Your assignment => Without the pictures, set down every line of the data exactly.

____ Dataset records

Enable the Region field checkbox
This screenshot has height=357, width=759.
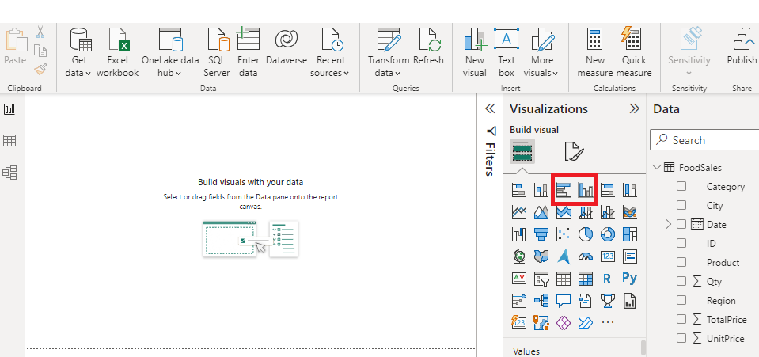pyautogui.click(x=681, y=301)
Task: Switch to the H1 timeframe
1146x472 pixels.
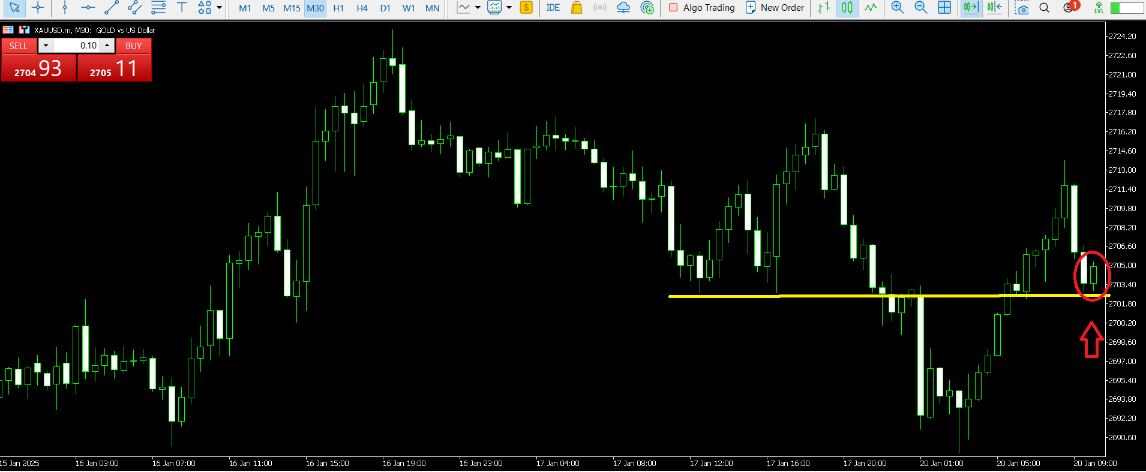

________

Result =>
Enable the Region field checkbox
This screenshot has height=357, width=759.
pyautogui.click(x=681, y=301)
Task: Switch to the H1 timeframe
1146x472 pixels.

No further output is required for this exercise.